Al Dipartimento di Biotecnologie e Bioscienze dell’Università Bicocca di Milano il professor Paolo Tortora segue da tempo le ricerche che in tutto il mondo sono indirizzate alla comprensione dei meccanismi che possono aver prodotto l’emergere di quel singolare fenomeno che chiamiamo vita. Era al corrente delle ricerche di Sutherland ma ha atteso di leggere su Nature il resoconto dettagliato degli esperimenti.

Professor Tortora, cosa ne pensa?

Si tratta di un lavoro molto preciso e ben condotto. Potremmo dire che si situa nella linea del celebre esperimento di Miller, o meglio che ne rappresenta una sorte di estensione e ampliamento, anche se qui siamo di fronte a qualcosa di molto più raffinato sia per quanto riguarda la chimica coinvolta, per il rigore con cui le condizioni di sviluppo del processo sono state controllate.

Nei vari commenti a questo tipo di esperimenti, spesso si ricorre con una certa leggerezza a termini come prebiotico o addirittura a espressioni come “origine della vita”. Non le sembra necessario un maggior rigore in proposito?

Certamente. Il termine prebiotico sta a indicare semplicemente tutta quella chimica che viene prima della vita; si riferisce agli ingredienti del fenomeno “vita” ma non si tratta ancora di vita. Deve essere chiara, senza equivoci la distinzione tra “prebiotico” e “vita”.  D’altra parte anche la definizione stessa di vita è problematica, tanto che non riusciamo a darne una esauriente definizione scientifica che tenga conto della molteplicità di aspetti del fenomeno. E quindi difficile parlare di una fase immediatamente pre-vita se non si sa bene cosa sia vita.

Sutherland e il suo gruppo parlano di building blocks, quindi siamo ancora ad uno stadio iniziale del processo vitale ….

Sì, i cosiddetti building blocks rappresentano la tipica chimica che potremmo chiamare prebiotica. Ma poi bisognerà arrivare alle macromolecole, derivanti dall’assemblaggio dei building blocks, e anche qui saremmo a uno stadio ancora lontano da un organismo vivente, per quanto elementare e primordiale. Finora nessuno, a partire da elementi semplici e inorganici è riuscito a costruire vere macromolecole biologiche dotate di funzione o depositarie di informazione; e quindi chi si impegna in questi esperimenti sa bene di mettersi su una strada molto parziale e limitata. Ci vuol altro per parlare di “vita”; manca il punto chiave, che è la capacità di auto replicarsi, di riprodursi mantenendo inalterata l’identità originaria dell’organismo.

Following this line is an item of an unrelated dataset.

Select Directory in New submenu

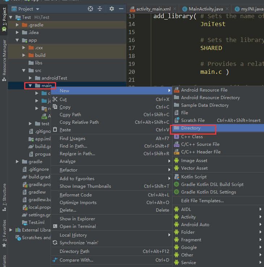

A cosa servono allora esperimenti del genere? E come vede il futuro di queste ricerche?

Possono essere molto utili per aiutarci a capire come si è sviluppata la chimica prebiotica, cioè come sono stati generati i composti che hanno posto le condizioni per la comparsa dei primi organismi; ci possono quindi illuminare circa i meccanismi che hanno determinato l’apparire della vita sulla Terra, senza per questo che si riduca o che venga meno la misteriosa grandezza del fenomeno e la sorpresa per il suo accadere.

Quanto agli sviluppi futuri, dubito che si possa andare oltre certi limiti. Anche perché non bastano gli ingredienti e non basta neppure ricostruire lo stagno caldo primordiale. Non si avrà vita senza una risposta adeguata al problema cruciale: come nasce l’organizzazione, che fa del vivente un sistema organizzato, e da dove viene l’informazione che presiede a tale organizzazione.